(Saved entries)
# # #
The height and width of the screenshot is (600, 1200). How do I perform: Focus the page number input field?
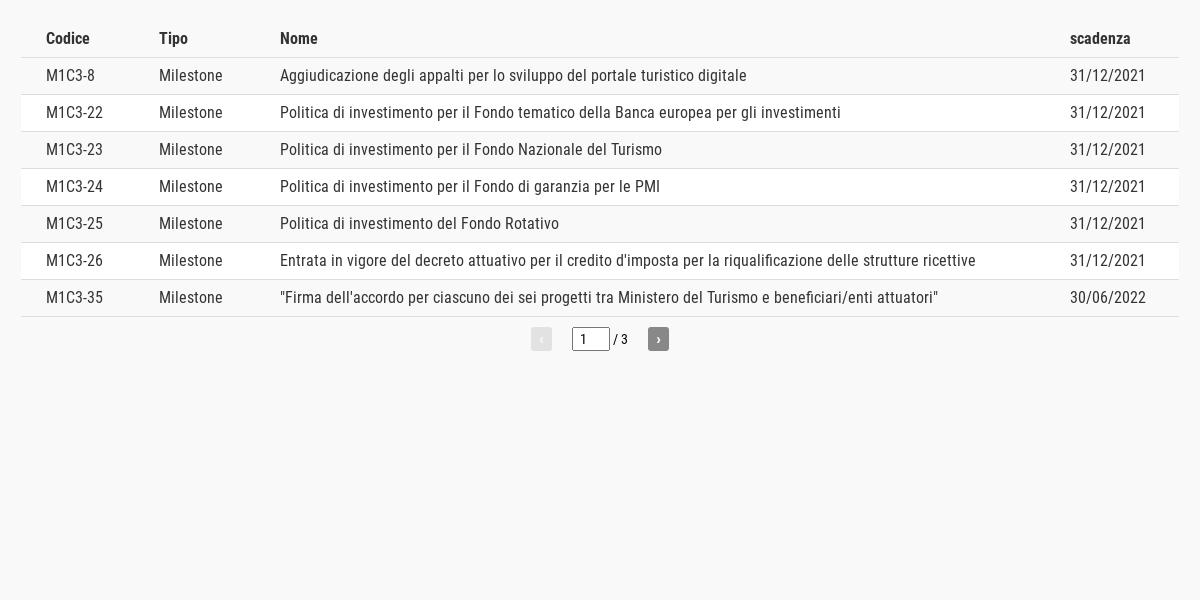[591, 339]
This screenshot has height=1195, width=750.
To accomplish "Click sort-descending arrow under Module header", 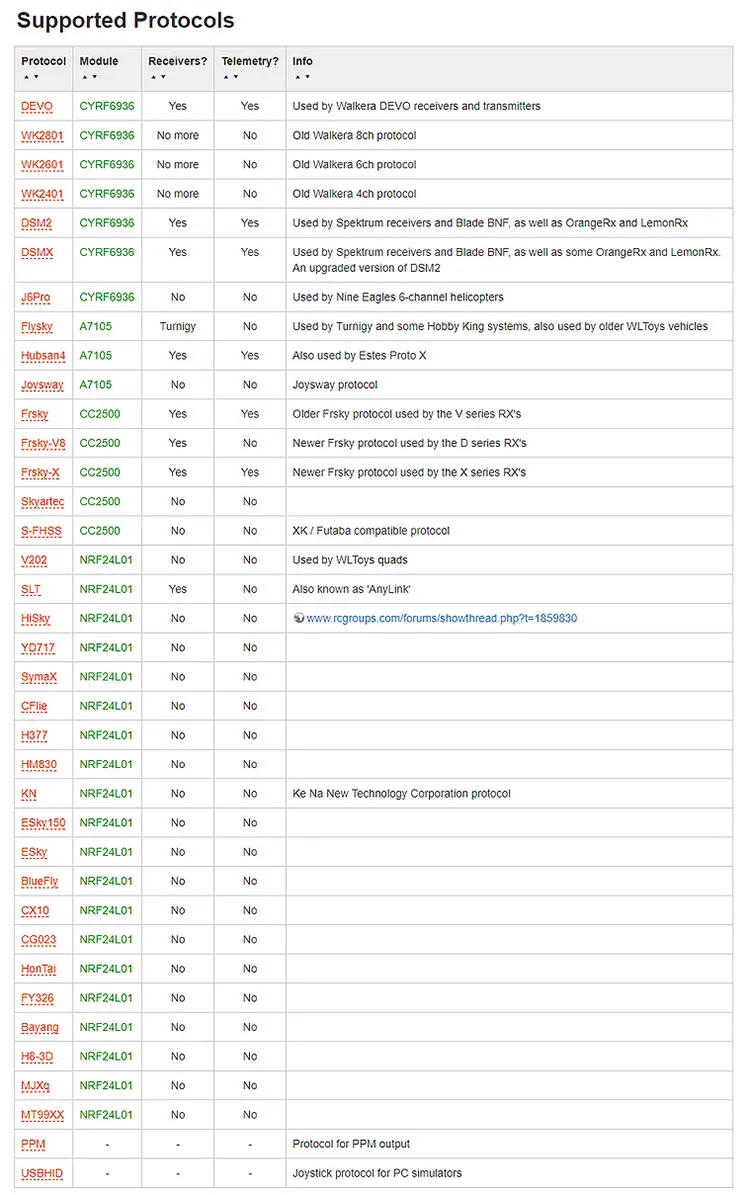I will coord(95,77).
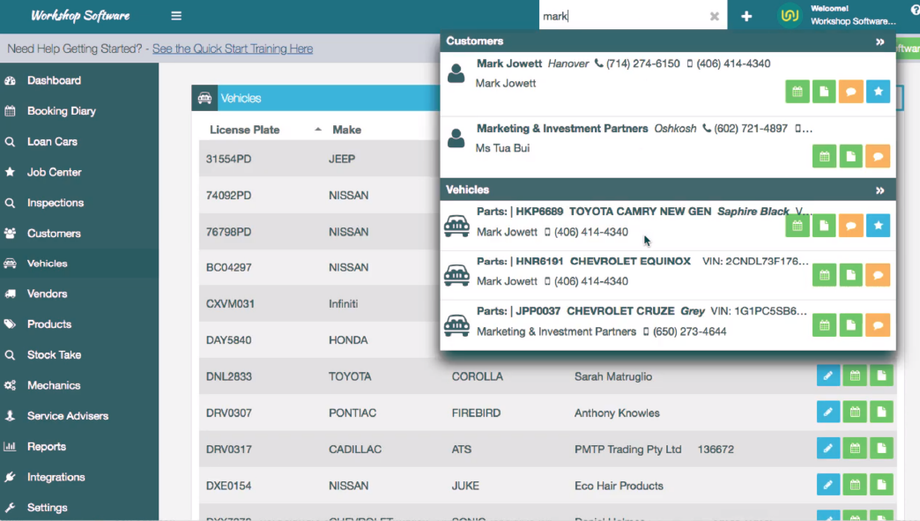Open calendar booking for customer Mark Jowett

coord(797,92)
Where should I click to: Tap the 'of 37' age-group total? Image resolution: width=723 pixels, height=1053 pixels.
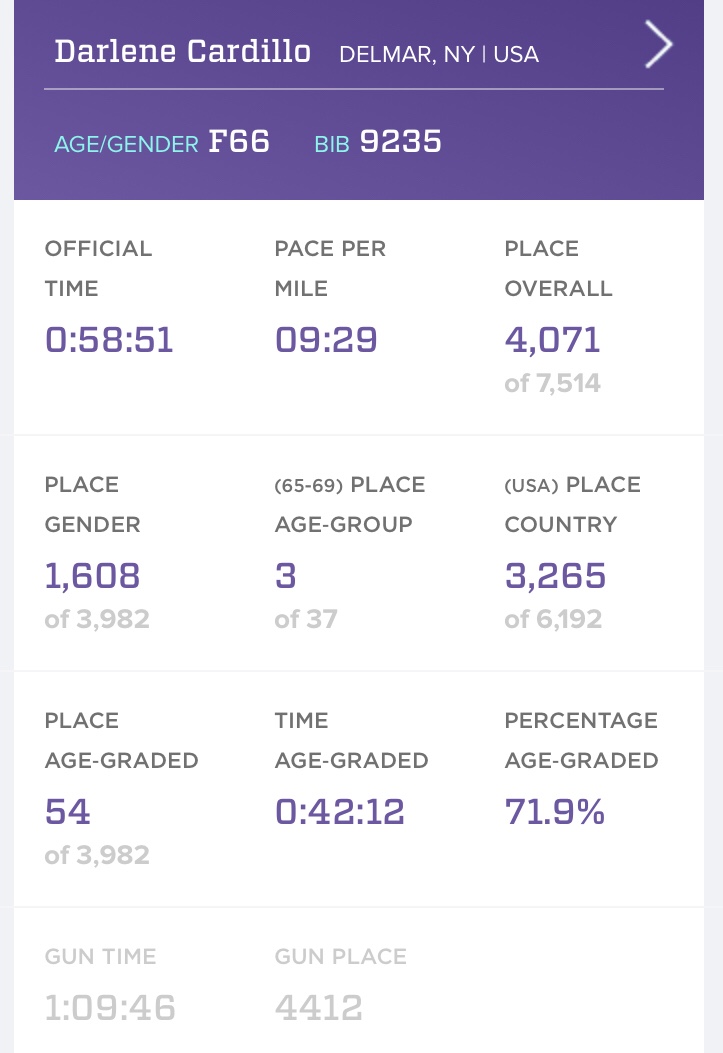point(306,619)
# # #
Restate word for word only the lines from where the entries begin through the one with "This screenshot has height=1195, width=750."; omit the pictures.

Reply to the task
The height and width of the screenshot is (600, 1200). How do I perform: Focus the page number input field?
[591, 339]
This screenshot has height=1195, width=750.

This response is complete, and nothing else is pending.